You may have read about a man in California who has to be the worst bank robber in history. He went into a Bank of America in San Francisco and wrote out a stick up note on the back of a deposit slip. He got in line to present his note to the teller, but while he was in line he started thinking that maybe somebody saw him writing the stick up note. Maybe they were calling the police right now. So he decided to get out of line and go across the street to the Wells-Fargo bank. He had to wait in line there, too, but finally he got up to a cashier and presented her with the note. The cashier could tell that the man didn't have all his oars in the water, if you know what I mean. That he was a few fries short of a Happy Meal, so she said to him, "I'm sorry, but we can't take stick up notes written on Bank of America deposit slips. You will have to get back in line and write out another note on one of our slips." Well, the man was too lazy to write two stick up notes in one day so he went back across the street to the Bank of America and got in line there--and that's exactly where the police found him a few minutes later. That is supposedly a true story. Maybe this would-be hold-up man was in the wrong business. Maybe Simon the fisherman was in the wrong business as well.
Forgive the awful pun, but there's something "fishy" about this morning's Gospel reading. Oh, it's not the miraculous catch of fish which is troubling. Most of us don't struggle that much with the miracles of Jesus. What seems fishy is Simon Peter's instantaneous conversion from a fisher of fish to a fisher of people. How can a person make such a momentous life decision with such little deliberation?
This story has a wonderful flow. Simon Peter and his colleagues are drying their nets after a frustrating night of fruitless fishing. Jesus appears and has Simon row him out a bit so he can address the pressing crowd with greater clarity. The water serves as a natural conduit for sound. At the end of his talk, Jesus tells Simon to let down his net in the deep waters for a catch. Though all night Simon has batted zero in catching fish, he still does so, because of Jesus' command. The result is such a catch of fish that his boat and his partners' boat both begin to sink!

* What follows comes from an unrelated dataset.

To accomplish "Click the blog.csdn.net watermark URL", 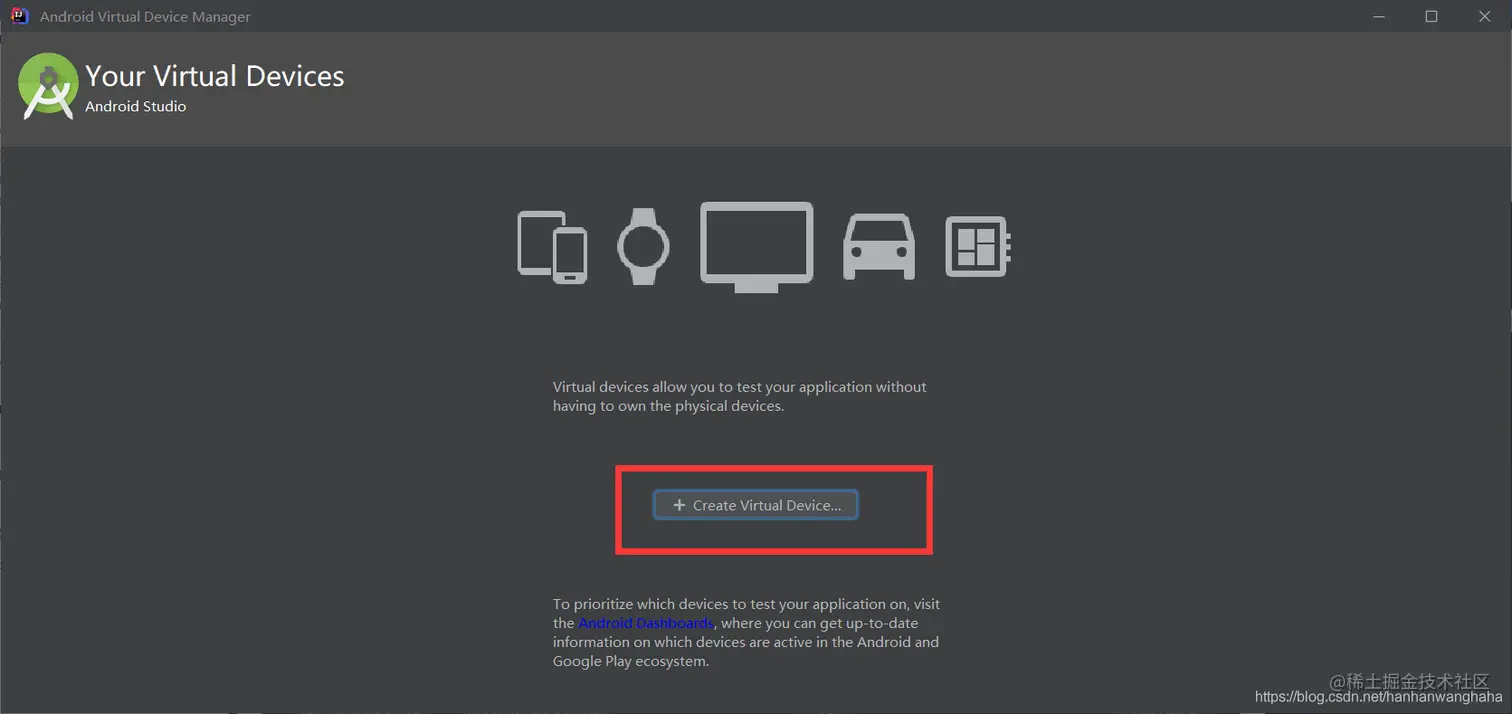I will tap(1379, 697).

Simon Peter's reaction to the catch is not joy but fear: "Depart from me, O Lord," Peter cries out, "for I am a sinful man." Jesus tells him, "Do not be afraid. From now on you will be catching people." (Luke 5: 10) And, just like that, Simon and the others leave everything to follow Jesus!
Sound fishy to you? Too quick a decision? Simon did none of the normal work we associate with making a career change. He never took the Myers-Briggs test or the Minnesota Multi-Phasic Inventory. He didn't consult his accountant or his family. He never asked about salary or vacation. He didn't inquire about perks, profit-sharing or pensions. He didn't even pray! He just left everything and followed Jesus. We sense that something else was going on with Peter . . . and there was!

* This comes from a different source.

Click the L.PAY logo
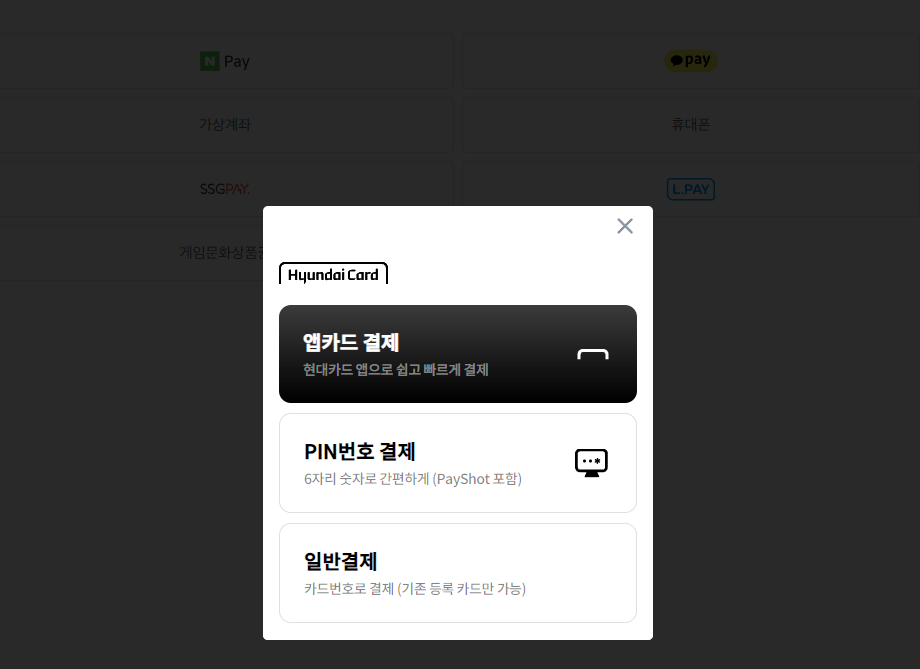 (x=691, y=189)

To learn what was going on in Simon's life, we back up to the fourth chapter of Luke where Jesus enters the small Galilean village of Capernaum. There Jesus stays at the home of Simon Peter's mother-in-law. Since this house would later become the headquarters for Jesus and his disciples, it's quite possible that Peter and his wife lived there with her mother. Now, there's nothing inherently wrong with you and your wife living with her mother, but, in the "man's world" of the Bible, living with your mother-in-law doesn't exactly label you a rousing success! This is further hinted at in that Simon didn't own his own business. Instead he worked with the sons of Zebedee, James and John, under their daddy's watchful eye!

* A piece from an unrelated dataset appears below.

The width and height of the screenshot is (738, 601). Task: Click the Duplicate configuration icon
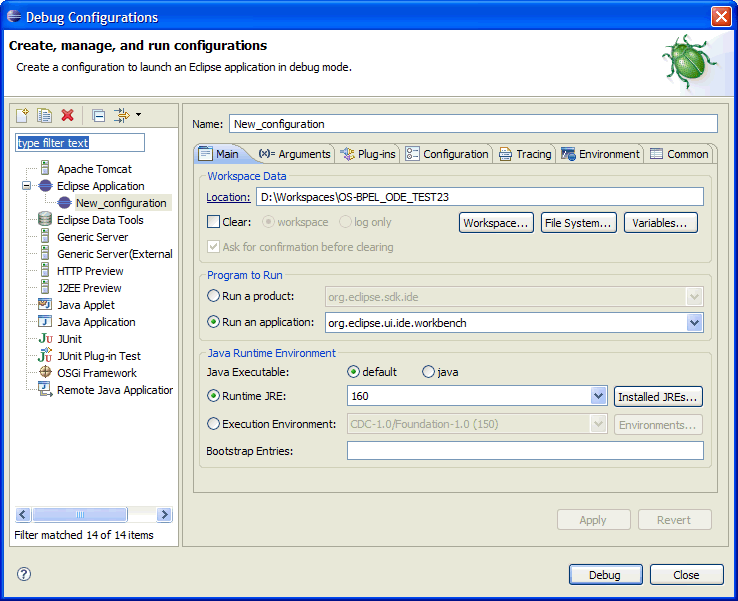45,115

According to Luke's Gospel, things were not going well in the mother-in-law's house. On the day that Jesus stays with them his mother-in-law is seriously ill with a wracking fever. Jesus rebukes the fever and heals her. The result of this? Simon's mother-in-law "immediately got up and began to serve them." (Luke 4:38) As William Barclay has written, "She had been given back her health, to spend it in the service of others." (1)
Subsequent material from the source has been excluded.